VCF ambiguities #89

d-cameron · 2015-06-08T14:28:11Z

The following syntax ambiguities/parsing issues remain in the draft VCF 4.3 specs:

Non-printable ASCII characters:

U+0000 causes causes paring issue for C implementations
Allowing alternate line separators (such as RS) within text breaks text file format conversion (round-trip LF->RS->LF not possible if RS is an allowable string character)

Recommended solution:

U+0000-U+0008, U+000B-U+000C, U+000E-U+001F disallowed anywhere
Line separators MUST be CR LF or LF
CR, LF allowed only as line separators at end of line

Meta-information lines

Meta-information line format not fully defined
Example in 1.1 contains undefined headers
Allowable characters in header key not defined
contig line in Example 1.1 contains taxonomy key that is not double-quote escaped

Recommended solution:

Allow arbitrary meta-information lines
keys must be alphabetic [a-zA-Z]+
- Optional: user-defined keys start with lowercase [a-z][a-zA-Z]*
field definition optional keys (eg ID, Description, md5, url, etc) must conform to [a-zA-Z0-9_]+
-Double-quote escaping MAY be used in custom headers
-Double-quote escaping MUST be used in any field definition header whose value contains any of '= > " \ :'

Percent encoding

TAB, CR, LF and other troublesome characters are not encoded
Literal % is written to an INFO field by at least one existing SV caller

Recommended solution:

Reference RFC1738 when referring to "URL encoding"
- the following characters MUST be encoded CR LF TAB % : ; (and U+0000-U+001F if disallowed)
- Optional: require = also be encoded (slightly simpler parsing since INFO can then be split on =)
- U+0100 and above MUST NOT be encoded (since they cannot encoded in 2 hex digits).
Implementations SHOULD treat a % not followed by 2 hex digits as a literal %

contig name

<DEL> is a valid contig name
DEL is a valid ID String (which causes issues for SVs such as "A[<DEL>[" )

Recommended solution:

Valid characters should use the SAM regex of "[!-)+-<>-~][!-~]*" but restricted the following additional characters "<>[]:"
contigs names MUST NOT use a reserved symbolic alternate allele name

end of record/file

should there be a line separator at end of file?
should there be a TAB after the last record in each line?

Recommended solution:

A TAB SHOULD NOT be written after after the last record in each line.
Implementations SHOULD write a line separator after each line
Implementation MUST consider a line separator at end of file optional (including for VCFs with 0 records)

"String"

Characters allowed in a "String" field should be defined / disallowed list is not exhaustive

Recommended solution:

Regex for each field and global list of reserved characters

Float parsing

Is scientific notation allowed?
What locale should float/int <-> string parsing be performed in

Recommended solution:

All integer values are of the form "\-?[0-9]+?"
All Numeric/Floating point values are of the form "\-?[0-9]+(\.[0-9]+)?"

Misc

Section 1.4.1.8 (Data lines, Fixed fields, INFO) does not list reserved SV fields -> add reference to
Official 'Description' text for sepc-defined fields not set -> add official section/example containing all headers defined by the specs (inc INFO SV headers)

The text was updated successfully, but these errors were encountered:

pd3 · 2015-06-10T16:22:55Z

This is excellent Daniel, thank you.
+1 from me.

jmarshall · 2015-06-11T17:09:11Z

should there be a TAB after the last record in each line?

No, and this is already mostly-adequately described: a final TAB in a line would introduce a final empty field, and those are disallowed by §1. This could be clarified by describing the lines as tab-separated rather than tab-delimited.

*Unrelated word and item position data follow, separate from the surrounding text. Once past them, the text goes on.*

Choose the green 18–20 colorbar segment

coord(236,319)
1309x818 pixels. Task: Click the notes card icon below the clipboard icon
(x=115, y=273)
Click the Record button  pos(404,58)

So in §1.3 and §1.4.1:

-The header line is tab-delimited.
+The fields of the header line are separated by TAB characters.
@@ ...
-All data lines are tab-delimited.
+The fields of data lines are separated by TAB characters.

ghost · 2015-06-12T08:04:50Z

Float parsing

Is scientific notation allowed?

All Numeric/Floating point values are of the form "-?[0-9]+(.[0-9]+)?"

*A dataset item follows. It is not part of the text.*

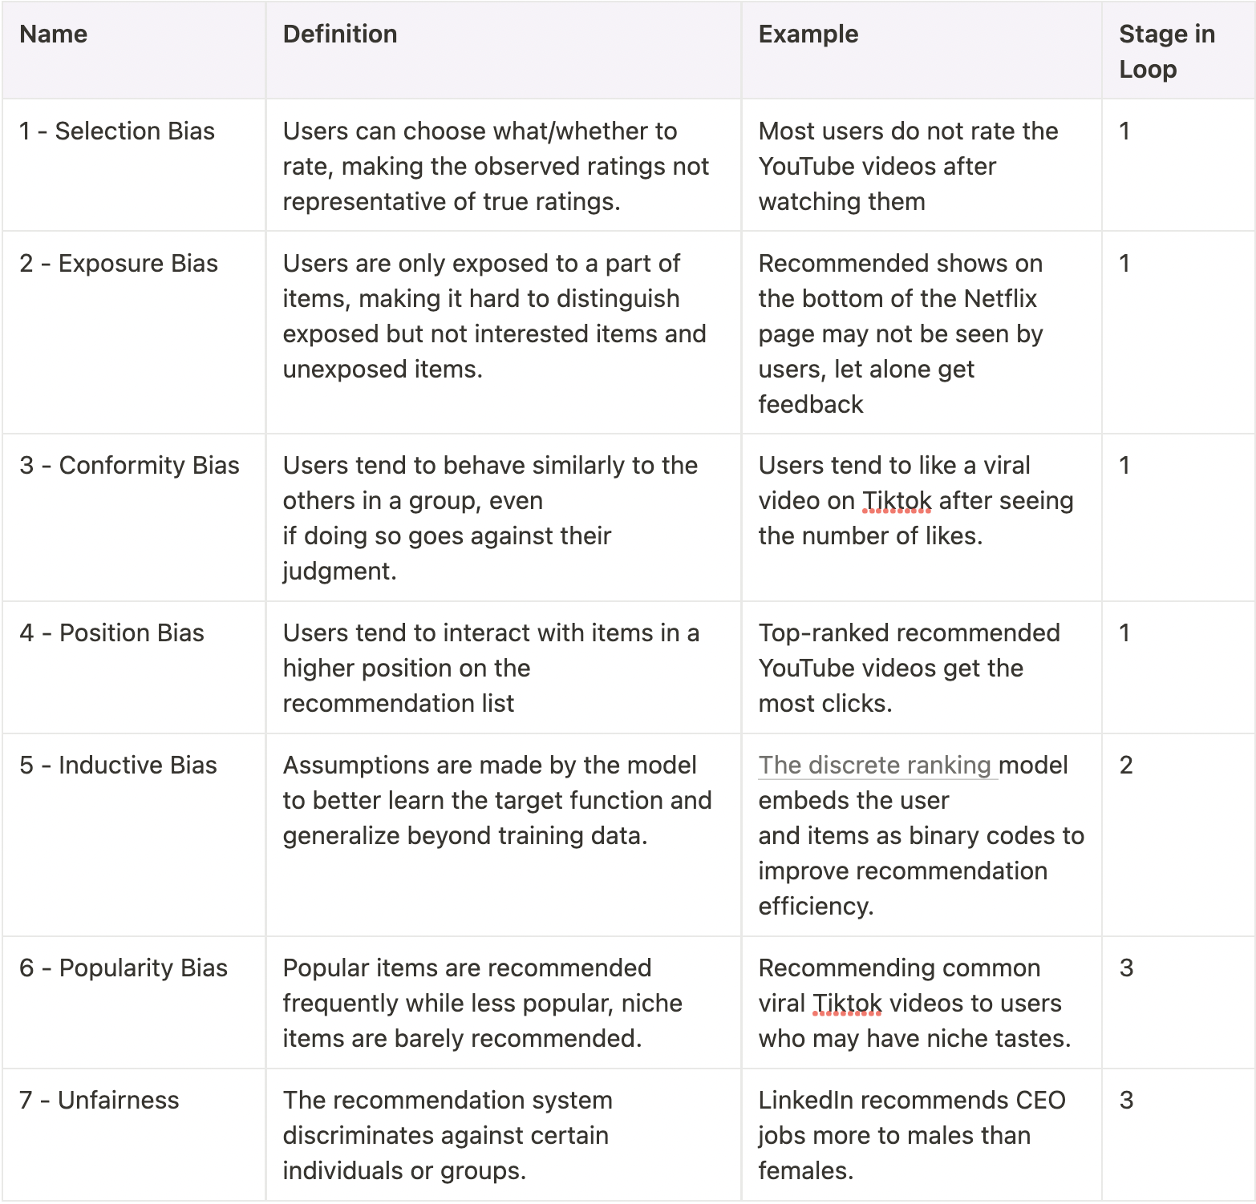1256x1204 pixels.
Task: Click the LinkedIn CEO jobs example cell
Action: (911, 1135)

To me it doesn't seem necessary to limit a float to the regex above. AFAIK parsing scientific notation isn't a problem so either notation should be valid. Personally I'm thinking of VCF files generated by algorithms that may need to output several very small numbers (admittedly the preceding 0's would compress). What is the reasoning behind limiting floating point numbers to full notation?

pd3 · 2015-06-12T08:28:28Z

@drjsanger This escaped my attention, sorry. I also agree that it must be possible to express floating point numbers using the scientific notation, for example 1e-10 should be valid.
This regular expression should allow that '-?([0-9]+)?.?[0-9]*([eE][+-][0-9]+)?'. Note that by this we also disallow NaN, inf and similar.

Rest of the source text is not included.